John Michell rued how serious study into alternative claimants to Shakespeare’s authorship was being suppressed by orthodox Stratfordians maintaining there is no question to answer, in what is now the classic overview of the authorship question.[1.] Yet only a decade or so after Michell’s study, Brunel University is offering a Masters degree in Shakespeare Authorship Studies; a clear indication of how far the ground has shifted since Michell’s lament towards the credo most stringently upheld by the Stratfordians and their central bastion, the Shakespeare Birthplace Trust, whose chairman, Stanley Wells is, in the words of course architect Dr. William Leahy, “very much anti the whole idea” of the world’s first academic course on the authorship question.[2.] Leahy himself was a confirmed Stratfordian[3.]: “[I] was fairly dismissive, quite sarcastic, the usual kind of thing from Shakespearean academics when talking about the authorship question.”[4.] But further research realigned him to a position that recognised the cultural phenomenon of the SAQ’s existence, and the manifold ambiguities, coincidences (and controversy) lurking under its surface. A more fortean position, in other words.

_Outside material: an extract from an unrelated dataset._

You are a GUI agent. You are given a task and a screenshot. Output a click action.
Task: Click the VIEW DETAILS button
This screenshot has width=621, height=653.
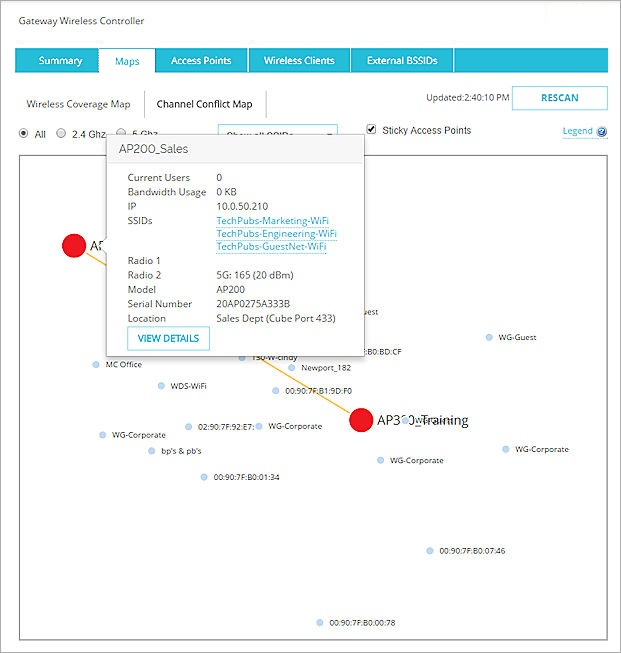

After months of indoctrinating myself with Anti-Stratfordian theories, a pilgrimage to Stratford-upon-Avon was due, even though it felt akin to an infidel infiltrating Mecca.
The Chandos portrait ascribed as an image of Wiliam Shakespeare
After months of indoctrinating myself with Anti-Stratfordian theories, a pilgrimage to Stratford-upon-Avon was due, though it felt akin to an infidel infiltrating Mecca.
The church of Holy Trinity, where ‘Gulielmus Shakspere’ was christened in 1564 and whose body traditionally rests in the chancel under an unnamed, doggerel-inscribed slab next to members of his family, is a central battleground in the SAQ. Apart from the portrait in the First Folio (see below), the only other possibly authentic likeness of Shakespeare is his effigy which overlooks his tomb. Correspondences in The Times Literary Supplement on a Shakespeare exhibition and conference at the National Portrait Gallery in 2006 quickly turned to skeptical matters regarding this effigy out of the discrepancies between the present restored monument and the first drawing of it made by Sir William Dugdale in 1653. The issue turned on a woolsack and the resemblance, or lack of – between Dugdale’s Shakespeare, a gaunt and dour man with one, maybe two, empty hands, and the present portly “self satisfied pork butcher” with the “subtle expression of a bladder” (in Mark Twain’s view) holding a quill pen and paper. Even allowing for Dugdale as a poor caricaturist working in bad light (as Stratfordian scholar Jonathan Bate maintains), could the empty hands of his Shakespeare rest on a woolsack because the monument originally represented his father who was a dealer in wool, as Richard Kennedy argues?[5.] For Jonathan Bate (who also suggests the pen was filched by souvenir hunters prior to Dugdale) allowance for the “woolsack myth” is a dangerous bonus for Anti-Stratfordians. Peter Beal [6.] entered the fray in tacit support of the ‘Woolsack Man’ theory, warning against accepting the word of old antiquarians as to the accuracy of their works, and having the final word by concluding “This and other questions raised by the Dugdale drawing can only be answered if it is taken seriously by scholars and not consigned indignantly to the waste bin because it does not tally with cherished conceptions.”[7] A fascinating skirmish that did nothing to extinguish sceptical questions. Was the monument altered to bolster the myth of Shakespeare the writer, or was Dugdale simply a slipshod portraitist?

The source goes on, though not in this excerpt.